==== DATA FOR PROCESSING ====

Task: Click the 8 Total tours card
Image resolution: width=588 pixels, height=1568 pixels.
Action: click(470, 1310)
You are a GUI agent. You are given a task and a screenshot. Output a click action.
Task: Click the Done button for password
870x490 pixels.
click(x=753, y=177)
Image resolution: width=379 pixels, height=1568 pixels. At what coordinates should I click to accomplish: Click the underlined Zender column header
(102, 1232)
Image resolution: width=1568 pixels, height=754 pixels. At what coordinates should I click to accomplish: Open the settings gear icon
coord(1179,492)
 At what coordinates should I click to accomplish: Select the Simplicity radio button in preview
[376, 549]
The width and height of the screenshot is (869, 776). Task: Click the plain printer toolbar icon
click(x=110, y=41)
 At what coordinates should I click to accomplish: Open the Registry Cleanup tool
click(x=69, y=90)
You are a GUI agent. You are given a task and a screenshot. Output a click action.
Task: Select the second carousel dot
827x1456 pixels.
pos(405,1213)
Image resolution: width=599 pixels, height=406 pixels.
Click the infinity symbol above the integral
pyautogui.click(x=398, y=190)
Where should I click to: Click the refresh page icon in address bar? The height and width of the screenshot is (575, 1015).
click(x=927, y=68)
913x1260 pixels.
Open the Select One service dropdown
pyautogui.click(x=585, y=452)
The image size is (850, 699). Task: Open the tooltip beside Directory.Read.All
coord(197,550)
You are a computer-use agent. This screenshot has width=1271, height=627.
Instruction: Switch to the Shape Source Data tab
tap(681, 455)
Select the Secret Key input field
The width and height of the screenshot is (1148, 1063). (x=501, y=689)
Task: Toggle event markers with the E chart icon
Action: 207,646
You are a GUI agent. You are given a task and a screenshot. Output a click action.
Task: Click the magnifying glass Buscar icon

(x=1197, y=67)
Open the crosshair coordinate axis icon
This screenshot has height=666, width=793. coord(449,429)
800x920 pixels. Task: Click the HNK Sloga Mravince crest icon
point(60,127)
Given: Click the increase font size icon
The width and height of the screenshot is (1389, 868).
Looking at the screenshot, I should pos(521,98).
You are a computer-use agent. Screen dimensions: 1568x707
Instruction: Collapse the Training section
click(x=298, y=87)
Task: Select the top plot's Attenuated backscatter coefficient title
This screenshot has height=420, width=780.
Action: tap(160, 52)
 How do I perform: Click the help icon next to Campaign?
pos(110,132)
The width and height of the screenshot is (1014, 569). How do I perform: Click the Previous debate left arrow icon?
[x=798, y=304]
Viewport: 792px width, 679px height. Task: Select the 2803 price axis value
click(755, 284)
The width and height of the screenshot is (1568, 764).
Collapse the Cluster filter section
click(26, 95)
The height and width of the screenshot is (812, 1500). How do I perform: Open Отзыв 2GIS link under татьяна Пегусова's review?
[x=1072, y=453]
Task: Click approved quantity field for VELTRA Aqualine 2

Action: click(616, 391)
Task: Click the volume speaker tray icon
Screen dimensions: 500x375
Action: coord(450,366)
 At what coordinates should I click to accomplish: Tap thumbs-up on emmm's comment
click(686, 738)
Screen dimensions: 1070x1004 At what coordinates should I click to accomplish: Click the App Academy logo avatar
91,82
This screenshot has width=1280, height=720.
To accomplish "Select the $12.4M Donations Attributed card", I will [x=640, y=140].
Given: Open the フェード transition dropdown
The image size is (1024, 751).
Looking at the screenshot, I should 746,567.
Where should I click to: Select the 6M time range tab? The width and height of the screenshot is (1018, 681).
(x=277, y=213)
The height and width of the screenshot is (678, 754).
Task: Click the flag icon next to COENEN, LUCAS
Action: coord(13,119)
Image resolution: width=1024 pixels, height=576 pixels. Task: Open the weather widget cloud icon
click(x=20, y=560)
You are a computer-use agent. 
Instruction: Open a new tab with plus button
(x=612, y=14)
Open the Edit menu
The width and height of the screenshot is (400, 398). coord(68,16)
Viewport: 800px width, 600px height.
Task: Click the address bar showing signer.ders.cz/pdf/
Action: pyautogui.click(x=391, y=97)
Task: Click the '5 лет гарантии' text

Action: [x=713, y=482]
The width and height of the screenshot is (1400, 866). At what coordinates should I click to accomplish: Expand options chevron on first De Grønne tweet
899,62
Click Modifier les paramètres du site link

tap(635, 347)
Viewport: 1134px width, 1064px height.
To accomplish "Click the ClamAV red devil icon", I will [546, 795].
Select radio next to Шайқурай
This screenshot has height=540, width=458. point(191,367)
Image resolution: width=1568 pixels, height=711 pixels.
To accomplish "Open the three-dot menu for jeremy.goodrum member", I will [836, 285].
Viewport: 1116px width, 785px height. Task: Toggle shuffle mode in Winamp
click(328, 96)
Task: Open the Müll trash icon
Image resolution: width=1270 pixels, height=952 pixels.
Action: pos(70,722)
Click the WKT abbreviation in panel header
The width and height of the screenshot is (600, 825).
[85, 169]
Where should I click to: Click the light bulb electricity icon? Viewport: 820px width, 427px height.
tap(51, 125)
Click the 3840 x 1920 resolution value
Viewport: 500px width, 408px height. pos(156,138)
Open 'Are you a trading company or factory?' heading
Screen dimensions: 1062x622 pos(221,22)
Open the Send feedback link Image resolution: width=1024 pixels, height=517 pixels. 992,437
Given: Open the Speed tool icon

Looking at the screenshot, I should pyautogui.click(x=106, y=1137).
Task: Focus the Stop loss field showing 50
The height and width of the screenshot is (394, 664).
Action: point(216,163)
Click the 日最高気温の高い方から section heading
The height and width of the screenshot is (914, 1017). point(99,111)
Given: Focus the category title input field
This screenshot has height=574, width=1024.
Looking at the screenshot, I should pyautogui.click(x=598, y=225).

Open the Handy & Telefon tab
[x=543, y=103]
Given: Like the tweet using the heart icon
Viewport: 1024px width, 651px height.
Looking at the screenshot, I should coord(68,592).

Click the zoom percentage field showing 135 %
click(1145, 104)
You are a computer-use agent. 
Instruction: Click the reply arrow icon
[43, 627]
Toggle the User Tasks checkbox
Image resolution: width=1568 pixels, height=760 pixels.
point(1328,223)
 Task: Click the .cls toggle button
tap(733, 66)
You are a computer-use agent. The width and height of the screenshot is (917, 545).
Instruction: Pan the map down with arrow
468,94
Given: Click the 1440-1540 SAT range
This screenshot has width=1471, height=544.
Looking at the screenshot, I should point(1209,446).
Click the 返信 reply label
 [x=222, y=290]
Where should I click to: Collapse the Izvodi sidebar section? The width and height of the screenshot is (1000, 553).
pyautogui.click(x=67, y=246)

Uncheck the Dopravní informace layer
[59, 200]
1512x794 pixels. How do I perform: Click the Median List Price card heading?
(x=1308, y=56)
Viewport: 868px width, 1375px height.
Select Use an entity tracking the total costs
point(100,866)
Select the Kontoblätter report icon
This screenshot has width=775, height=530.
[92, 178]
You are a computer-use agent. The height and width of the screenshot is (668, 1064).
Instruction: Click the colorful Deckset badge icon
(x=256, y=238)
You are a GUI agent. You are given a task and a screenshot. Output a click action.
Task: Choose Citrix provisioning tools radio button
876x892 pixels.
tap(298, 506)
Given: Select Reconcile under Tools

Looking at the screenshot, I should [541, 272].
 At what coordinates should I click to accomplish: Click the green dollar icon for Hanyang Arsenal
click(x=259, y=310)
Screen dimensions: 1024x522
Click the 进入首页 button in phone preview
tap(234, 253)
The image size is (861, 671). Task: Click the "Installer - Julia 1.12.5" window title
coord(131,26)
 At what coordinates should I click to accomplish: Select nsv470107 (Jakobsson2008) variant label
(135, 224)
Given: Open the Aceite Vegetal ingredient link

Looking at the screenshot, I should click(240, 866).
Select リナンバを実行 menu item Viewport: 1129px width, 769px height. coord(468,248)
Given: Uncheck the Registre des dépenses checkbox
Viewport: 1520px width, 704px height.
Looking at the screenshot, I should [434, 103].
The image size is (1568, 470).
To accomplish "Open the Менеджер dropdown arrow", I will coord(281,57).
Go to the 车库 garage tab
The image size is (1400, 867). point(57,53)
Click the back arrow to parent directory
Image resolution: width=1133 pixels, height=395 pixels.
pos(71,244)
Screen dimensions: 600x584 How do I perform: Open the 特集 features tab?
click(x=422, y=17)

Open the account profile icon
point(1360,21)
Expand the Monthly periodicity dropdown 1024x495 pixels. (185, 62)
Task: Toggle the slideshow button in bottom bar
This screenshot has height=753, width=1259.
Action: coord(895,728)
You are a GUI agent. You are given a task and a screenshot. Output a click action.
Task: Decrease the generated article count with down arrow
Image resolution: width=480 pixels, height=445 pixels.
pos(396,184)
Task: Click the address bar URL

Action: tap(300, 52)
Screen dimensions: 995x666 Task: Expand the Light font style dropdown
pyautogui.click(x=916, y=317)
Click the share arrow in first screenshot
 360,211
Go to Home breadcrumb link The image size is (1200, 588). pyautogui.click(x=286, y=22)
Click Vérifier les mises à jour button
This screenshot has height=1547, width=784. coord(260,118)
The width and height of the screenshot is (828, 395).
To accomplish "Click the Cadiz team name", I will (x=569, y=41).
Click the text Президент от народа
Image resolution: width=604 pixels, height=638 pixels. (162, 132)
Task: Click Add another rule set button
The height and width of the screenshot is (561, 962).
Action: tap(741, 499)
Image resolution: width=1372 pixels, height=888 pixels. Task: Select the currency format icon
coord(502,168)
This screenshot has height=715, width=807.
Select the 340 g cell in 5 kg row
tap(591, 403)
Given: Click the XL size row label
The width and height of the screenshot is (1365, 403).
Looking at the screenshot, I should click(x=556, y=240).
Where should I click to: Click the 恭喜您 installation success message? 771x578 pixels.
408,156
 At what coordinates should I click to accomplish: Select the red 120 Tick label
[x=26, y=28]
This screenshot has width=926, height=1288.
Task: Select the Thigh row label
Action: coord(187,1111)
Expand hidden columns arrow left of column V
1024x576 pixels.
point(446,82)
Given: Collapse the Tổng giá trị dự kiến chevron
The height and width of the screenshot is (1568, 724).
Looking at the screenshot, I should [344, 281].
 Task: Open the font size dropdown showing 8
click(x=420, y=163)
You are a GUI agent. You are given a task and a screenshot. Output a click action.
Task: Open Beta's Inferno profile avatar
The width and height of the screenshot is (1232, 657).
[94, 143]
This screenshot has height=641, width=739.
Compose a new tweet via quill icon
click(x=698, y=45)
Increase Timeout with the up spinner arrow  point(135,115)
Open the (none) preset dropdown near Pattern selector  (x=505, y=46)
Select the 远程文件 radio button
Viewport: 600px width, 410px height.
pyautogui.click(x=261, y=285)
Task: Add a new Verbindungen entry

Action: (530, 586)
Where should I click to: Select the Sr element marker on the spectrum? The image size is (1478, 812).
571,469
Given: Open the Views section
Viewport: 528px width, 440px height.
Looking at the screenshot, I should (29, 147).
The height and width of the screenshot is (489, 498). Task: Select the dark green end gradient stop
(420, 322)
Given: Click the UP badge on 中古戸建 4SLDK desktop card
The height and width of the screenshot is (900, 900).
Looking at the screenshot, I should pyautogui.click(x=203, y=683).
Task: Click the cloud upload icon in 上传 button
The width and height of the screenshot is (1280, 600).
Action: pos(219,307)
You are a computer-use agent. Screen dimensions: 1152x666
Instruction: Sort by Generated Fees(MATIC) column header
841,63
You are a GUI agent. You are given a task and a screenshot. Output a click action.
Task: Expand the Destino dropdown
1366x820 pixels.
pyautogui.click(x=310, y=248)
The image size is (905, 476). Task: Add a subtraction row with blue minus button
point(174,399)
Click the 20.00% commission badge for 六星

====

A bare number is the whole answer: state how many lines in the data above contain "checkbox".

### [FINISHED TASK]
2